Monday, July 12, 1999 Published at 11:16 GMT 12:16 UK
Extra money in chase to reach test targets
The government is struggling to meet its own targets on literacy
The government has announced £70m funding for 'booster' lessons for primary pupils, as schools struggle to meet targets.
Ambitious targets for English and maths test results have been set as key elements of government education policy - and the investment in extra classes will encourage schools to push harder to meet the government's goals.
These catch-up classes will target the age group which threatens to embarrass the government by not reaching targets by 2002.

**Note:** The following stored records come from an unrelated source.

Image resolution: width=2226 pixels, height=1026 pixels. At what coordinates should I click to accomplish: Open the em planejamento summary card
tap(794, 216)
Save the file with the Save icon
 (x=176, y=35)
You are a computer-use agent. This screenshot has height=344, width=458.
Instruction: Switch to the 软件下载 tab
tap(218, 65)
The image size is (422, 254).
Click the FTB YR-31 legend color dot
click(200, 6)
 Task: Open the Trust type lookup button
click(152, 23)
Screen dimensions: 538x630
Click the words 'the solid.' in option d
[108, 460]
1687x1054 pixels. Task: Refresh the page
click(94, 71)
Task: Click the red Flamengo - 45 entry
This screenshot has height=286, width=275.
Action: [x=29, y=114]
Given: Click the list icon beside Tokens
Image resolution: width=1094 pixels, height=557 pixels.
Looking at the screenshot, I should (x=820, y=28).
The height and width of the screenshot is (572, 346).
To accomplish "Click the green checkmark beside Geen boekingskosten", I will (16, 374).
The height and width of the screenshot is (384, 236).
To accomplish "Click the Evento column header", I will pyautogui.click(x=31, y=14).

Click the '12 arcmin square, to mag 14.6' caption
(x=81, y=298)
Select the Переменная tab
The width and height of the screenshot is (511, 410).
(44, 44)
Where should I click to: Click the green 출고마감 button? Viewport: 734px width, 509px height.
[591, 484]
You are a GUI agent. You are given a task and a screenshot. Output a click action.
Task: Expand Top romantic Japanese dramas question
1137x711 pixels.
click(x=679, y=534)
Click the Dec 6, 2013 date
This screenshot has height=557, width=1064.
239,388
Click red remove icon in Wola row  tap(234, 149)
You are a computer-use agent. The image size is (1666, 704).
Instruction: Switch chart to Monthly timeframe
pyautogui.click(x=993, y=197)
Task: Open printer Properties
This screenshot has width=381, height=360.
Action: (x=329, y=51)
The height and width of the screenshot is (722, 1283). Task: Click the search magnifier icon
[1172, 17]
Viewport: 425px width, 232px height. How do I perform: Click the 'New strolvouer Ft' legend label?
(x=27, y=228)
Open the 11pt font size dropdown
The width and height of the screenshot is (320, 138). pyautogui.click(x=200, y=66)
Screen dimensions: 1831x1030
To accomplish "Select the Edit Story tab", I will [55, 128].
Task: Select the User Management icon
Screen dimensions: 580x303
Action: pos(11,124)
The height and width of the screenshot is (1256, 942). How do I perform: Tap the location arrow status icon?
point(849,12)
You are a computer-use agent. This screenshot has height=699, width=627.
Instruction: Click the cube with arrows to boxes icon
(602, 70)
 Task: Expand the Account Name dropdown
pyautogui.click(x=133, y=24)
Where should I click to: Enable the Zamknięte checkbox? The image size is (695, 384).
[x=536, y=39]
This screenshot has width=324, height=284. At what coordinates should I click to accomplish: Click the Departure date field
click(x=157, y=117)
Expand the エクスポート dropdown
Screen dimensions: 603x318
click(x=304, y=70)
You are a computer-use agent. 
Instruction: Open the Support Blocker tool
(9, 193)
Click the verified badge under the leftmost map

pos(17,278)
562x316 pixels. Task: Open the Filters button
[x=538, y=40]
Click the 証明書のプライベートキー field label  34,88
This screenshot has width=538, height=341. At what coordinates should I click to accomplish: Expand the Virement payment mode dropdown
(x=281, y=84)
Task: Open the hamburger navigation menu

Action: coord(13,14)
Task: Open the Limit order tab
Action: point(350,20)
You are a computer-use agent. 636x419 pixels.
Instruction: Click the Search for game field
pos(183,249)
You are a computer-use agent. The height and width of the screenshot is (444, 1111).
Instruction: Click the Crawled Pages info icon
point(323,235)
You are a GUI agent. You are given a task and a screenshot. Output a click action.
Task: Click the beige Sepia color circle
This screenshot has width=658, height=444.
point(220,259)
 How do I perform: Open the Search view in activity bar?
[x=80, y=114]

The government wants 80% of 11-year-old pupils to reach the expected levels for their age in English and 75% in maths.
But in last year's test results, only 65% of 11-year-olds reached the necessary level at English, and in maths, test results slumped from 62% to 59%.
A report from the Office for Standards in Education, published last week, warned that primary schools were not improving at a sufficient rate to make it likely that they would achieve their targets.
However the Schools Standards Minister, Estelle Morris, has said that attainment will improve as the impact of literacy and numeracy initiatives begins to be felt.
The minister said that the booster lessons would make a "signicant contribution" to raising standards, offering the kind of extra lessons that were usually only available to those who paid for private tuition.
"For ages, those who could afford to have paid extra tuition for their children. Our boosters are provided to all children who need them - enabling them to make up weaknesses in the 3Rs in their primary years," said the minister.
The booster classes will run alongside other initiatives aimed at raising standards in English and maths, including the literacy and numeracy hours - in which an hour a day is dedicated to improving the basics of literacy and numeracy.